== Available data

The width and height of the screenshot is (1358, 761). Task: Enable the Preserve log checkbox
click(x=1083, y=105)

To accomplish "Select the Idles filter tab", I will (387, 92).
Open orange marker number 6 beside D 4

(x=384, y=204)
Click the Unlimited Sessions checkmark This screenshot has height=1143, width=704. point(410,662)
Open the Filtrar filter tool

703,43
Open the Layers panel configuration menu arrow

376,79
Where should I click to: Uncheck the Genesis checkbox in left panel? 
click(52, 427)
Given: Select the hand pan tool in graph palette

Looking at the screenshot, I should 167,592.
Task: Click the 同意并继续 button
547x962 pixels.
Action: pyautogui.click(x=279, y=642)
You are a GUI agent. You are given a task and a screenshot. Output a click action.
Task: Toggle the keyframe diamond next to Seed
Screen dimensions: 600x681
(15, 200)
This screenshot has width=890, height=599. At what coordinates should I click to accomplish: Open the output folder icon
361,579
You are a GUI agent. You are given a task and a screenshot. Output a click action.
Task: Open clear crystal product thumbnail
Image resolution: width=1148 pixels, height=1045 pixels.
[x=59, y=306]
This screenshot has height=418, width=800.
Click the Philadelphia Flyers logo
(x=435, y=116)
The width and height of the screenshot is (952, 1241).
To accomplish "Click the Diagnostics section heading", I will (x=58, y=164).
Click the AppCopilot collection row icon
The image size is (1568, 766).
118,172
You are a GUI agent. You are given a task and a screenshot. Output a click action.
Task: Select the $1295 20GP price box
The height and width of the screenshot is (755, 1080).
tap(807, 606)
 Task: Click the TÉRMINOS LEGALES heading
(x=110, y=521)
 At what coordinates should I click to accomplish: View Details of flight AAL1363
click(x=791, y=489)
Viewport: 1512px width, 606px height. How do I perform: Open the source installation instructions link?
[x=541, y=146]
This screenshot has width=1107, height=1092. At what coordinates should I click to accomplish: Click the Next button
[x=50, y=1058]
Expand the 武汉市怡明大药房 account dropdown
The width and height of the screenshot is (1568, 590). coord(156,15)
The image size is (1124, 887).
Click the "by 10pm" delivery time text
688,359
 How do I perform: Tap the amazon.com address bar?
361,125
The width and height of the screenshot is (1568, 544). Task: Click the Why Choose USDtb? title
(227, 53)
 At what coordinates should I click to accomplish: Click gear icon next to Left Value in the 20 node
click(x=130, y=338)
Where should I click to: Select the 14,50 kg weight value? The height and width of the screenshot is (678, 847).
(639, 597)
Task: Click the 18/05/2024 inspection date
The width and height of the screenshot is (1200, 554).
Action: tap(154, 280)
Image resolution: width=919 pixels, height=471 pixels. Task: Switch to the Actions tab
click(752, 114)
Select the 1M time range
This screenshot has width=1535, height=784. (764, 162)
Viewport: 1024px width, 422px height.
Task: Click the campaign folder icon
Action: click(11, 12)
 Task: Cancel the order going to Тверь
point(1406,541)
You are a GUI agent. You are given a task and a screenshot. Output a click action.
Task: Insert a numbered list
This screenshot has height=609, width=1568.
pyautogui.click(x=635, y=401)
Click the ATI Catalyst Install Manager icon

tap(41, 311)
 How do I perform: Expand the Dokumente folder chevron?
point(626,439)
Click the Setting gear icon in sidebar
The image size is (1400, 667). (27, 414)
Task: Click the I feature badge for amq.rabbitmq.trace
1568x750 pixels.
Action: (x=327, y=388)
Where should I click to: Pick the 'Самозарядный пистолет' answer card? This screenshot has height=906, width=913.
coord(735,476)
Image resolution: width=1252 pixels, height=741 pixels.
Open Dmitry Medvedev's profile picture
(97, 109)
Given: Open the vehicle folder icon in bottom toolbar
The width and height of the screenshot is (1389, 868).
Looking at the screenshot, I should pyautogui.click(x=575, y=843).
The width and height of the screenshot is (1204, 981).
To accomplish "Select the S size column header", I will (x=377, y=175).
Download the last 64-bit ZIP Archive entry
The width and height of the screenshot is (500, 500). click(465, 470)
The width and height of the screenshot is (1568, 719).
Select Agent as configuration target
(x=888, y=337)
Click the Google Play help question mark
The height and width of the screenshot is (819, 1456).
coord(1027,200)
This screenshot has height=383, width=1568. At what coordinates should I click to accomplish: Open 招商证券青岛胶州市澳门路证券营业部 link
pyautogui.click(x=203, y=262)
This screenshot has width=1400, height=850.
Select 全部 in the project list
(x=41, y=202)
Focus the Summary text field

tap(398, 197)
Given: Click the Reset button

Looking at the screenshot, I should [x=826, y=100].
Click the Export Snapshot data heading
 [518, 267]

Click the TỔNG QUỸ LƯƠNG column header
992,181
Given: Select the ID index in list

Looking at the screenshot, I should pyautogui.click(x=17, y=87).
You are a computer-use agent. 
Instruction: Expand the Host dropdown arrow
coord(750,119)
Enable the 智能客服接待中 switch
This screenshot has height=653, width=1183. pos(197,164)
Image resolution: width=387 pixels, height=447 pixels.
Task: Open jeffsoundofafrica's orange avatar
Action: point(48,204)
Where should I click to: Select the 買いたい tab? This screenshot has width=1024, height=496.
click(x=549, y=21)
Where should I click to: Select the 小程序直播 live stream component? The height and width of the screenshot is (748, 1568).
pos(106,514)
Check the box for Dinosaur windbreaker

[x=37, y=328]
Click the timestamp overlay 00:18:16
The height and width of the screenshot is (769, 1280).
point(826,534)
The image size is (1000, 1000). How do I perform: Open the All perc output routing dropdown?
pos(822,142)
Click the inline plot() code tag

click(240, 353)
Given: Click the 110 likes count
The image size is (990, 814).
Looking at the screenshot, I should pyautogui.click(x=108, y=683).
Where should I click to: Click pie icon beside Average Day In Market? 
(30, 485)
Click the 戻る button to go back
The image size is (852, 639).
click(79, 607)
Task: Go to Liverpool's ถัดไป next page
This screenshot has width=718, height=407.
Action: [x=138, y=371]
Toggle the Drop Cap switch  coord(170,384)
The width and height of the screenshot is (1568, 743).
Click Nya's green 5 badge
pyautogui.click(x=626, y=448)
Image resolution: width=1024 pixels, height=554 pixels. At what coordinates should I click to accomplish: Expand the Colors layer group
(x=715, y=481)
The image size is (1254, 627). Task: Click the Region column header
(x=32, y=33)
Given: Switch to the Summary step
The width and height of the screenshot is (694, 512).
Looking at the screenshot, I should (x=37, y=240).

====

Problem to work on:
An exact copy of every record above is required.

Exercise output:
The width and height of the screenshot is (1358, 761). Task: Enable the Preserve log checkbox
click(x=1083, y=105)

To accomplish "Select the Idles filter tab", I will (387, 92).
Open orange marker number 6 beside D 4

(x=384, y=204)
Click the Unlimited Sessions checkmark This screenshot has height=1143, width=704. point(410,662)
Open the Filtrar filter tool

703,43
Open the Layers panel configuration menu arrow

376,79
Where should I click to: Uncheck the Genesis checkbox in left panel? 
click(52, 427)
Given: Select the hand pan tool in graph palette

Looking at the screenshot, I should 167,592.
Task: Click the 同意并继续 button
547x962 pixels.
Action: pyautogui.click(x=279, y=642)
You are a GUI agent. You are given a task and a screenshot. Output a click action.
Task: Toggle the keyframe diamond next to Seed
Screen dimensions: 600x681
(15, 200)
This screenshot has width=890, height=599. At what coordinates should I click to accomplish: Open the output folder icon
361,579
You are a GUI agent. You are given a task and a screenshot. Output a click action.
Task: Open clear crystal product thumbnail
Image resolution: width=1148 pixels, height=1045 pixels.
[x=59, y=306]
This screenshot has height=418, width=800.
Click the Philadelphia Flyers logo
(x=435, y=116)
The width and height of the screenshot is (952, 1241).
To accomplish "Click the Diagnostics section heading", I will (x=58, y=164).
Click the AppCopilot collection row icon
The image size is (1568, 766).
118,172
You are a GUI agent. You are given a task and a screenshot. Output a click action.
Task: Select the $1295 20GP price box
The height and width of the screenshot is (755, 1080).
tap(807, 606)
 Task: Click the TÉRMINOS LEGALES heading
(x=110, y=521)
 At what coordinates should I click to accomplish: View Details of flight AAL1363
click(x=791, y=489)
Viewport: 1512px width, 606px height. How do I perform: Open the source installation instructions link?
[x=541, y=146]
This screenshot has width=1107, height=1092. At what coordinates should I click to accomplish: Click the Next button
[x=50, y=1058]
Expand the 武汉市怡明大药房 account dropdown
The width and height of the screenshot is (1568, 590). coord(156,15)
The image size is (1124, 887).
Click the "by 10pm" delivery time text
688,359
 How do I perform: Tap the amazon.com address bar?
361,125
The width and height of the screenshot is (1568, 544). Task: Click the Why Choose USDtb? title
(227, 53)
 At what coordinates should I click to accomplish: Click gear icon next to Left Value in the 20 node
click(x=130, y=338)
Where should I click to: Select the 14,50 kg weight value? The height and width of the screenshot is (678, 847).
(639, 597)
Task: Click the 18/05/2024 inspection date
The width and height of the screenshot is (1200, 554).
Action: tap(154, 280)
Image resolution: width=919 pixels, height=471 pixels. Task: Switch to the Actions tab
click(752, 114)
Select the 1M time range
This screenshot has width=1535, height=784. (764, 162)
Viewport: 1024px width, 422px height.
Task: Click the campaign folder icon
Action: click(11, 12)
 Task: Cancel the order going to Тверь
point(1406,541)
You are a GUI agent. You are given a task and a screenshot. Output a click action.
Task: Insert a numbered list
This screenshot has height=609, width=1568.
pyautogui.click(x=635, y=401)
Click the ATI Catalyst Install Manager icon

tap(41, 311)
 How do I perform: Expand the Dokumente folder chevron?
point(626,439)
Click the Setting gear icon in sidebar
The image size is (1400, 667). (27, 414)
Task: Click the I feature badge for amq.rabbitmq.trace
1568x750 pixels.
Action: (x=327, y=388)
Where should I click to: Pick the 'Самозарядный пистолет' answer card? This screenshot has height=906, width=913.
coord(735,476)
Image resolution: width=1252 pixels, height=741 pixels.
Open Dmitry Medvedev's profile picture
(97, 109)
Given: Open the vehicle folder icon in bottom toolbar
The width and height of the screenshot is (1389, 868).
Looking at the screenshot, I should pyautogui.click(x=575, y=843).
The width and height of the screenshot is (1204, 981).
To accomplish "Select the S size column header", I will (x=377, y=175).
Download the last 64-bit ZIP Archive entry
The width and height of the screenshot is (500, 500). click(465, 470)
The width and height of the screenshot is (1568, 719).
Select Agent as configuration target
(x=888, y=337)
Click the Google Play help question mark
The height and width of the screenshot is (819, 1456).
coord(1027,200)
This screenshot has height=383, width=1568. At what coordinates should I click to accomplish: Open 招商证券青岛胶州市澳门路证券营业部 link
pyautogui.click(x=203, y=262)
This screenshot has width=1400, height=850.
Select 全部 in the project list
(x=41, y=202)
Focus the Summary text field

tap(398, 197)
Given: Click the Reset button

Looking at the screenshot, I should [x=826, y=100].
Click the Export Snapshot data heading
 [518, 267]

Click the TỔNG QUỸ LƯƠNG column header
992,181
Given: Select the ID index in list

Looking at the screenshot, I should pyautogui.click(x=17, y=87).
You are a computer-use agent. 
Instruction: Expand the Host dropdown arrow
coord(750,119)
Enable the 智能客服接待中 switch
This screenshot has height=653, width=1183. pos(197,164)
Image resolution: width=387 pixels, height=447 pixels.
Task: Open jeffsoundofafrica's orange avatar
Action: point(48,204)
Where should I click to: Select the 買いたい tab? This screenshot has width=1024, height=496.
click(x=549, y=21)
Where should I click to: Select the 小程序直播 live stream component? The height and width of the screenshot is (748, 1568).
pos(106,514)
Check the box for Dinosaur windbreaker

[x=37, y=328]
Click the timestamp overlay 00:18:16
The height and width of the screenshot is (769, 1280).
point(826,534)
The image size is (1000, 1000). How do I perform: Open the All perc output routing dropdown?
pos(822,142)
Click the inline plot() code tag

click(240, 353)
Given: Click the 110 likes count
The image size is (990, 814).
Looking at the screenshot, I should pyautogui.click(x=108, y=683).
Where should I click to: Click pie icon beside Average Day In Market? 
(30, 485)
Click the 戻る button to go back
The image size is (852, 639).
click(79, 607)
Task: Go to Liverpool's ถัดไป next page
This screenshot has width=718, height=407.
Action: [x=138, y=371]
Toggle the Drop Cap switch  coord(170,384)
The width and height of the screenshot is (1568, 743).
Click Nya's green 5 badge
pyautogui.click(x=626, y=448)
Image resolution: width=1024 pixels, height=554 pixels. At what coordinates should I click to accomplish: Expand the Colors layer group
(x=715, y=481)
The image size is (1254, 627). Task: Click the Region column header
(x=32, y=33)
Given: Switch to the Summary step
The width and height of the screenshot is (694, 512).
Looking at the screenshot, I should (x=37, y=240).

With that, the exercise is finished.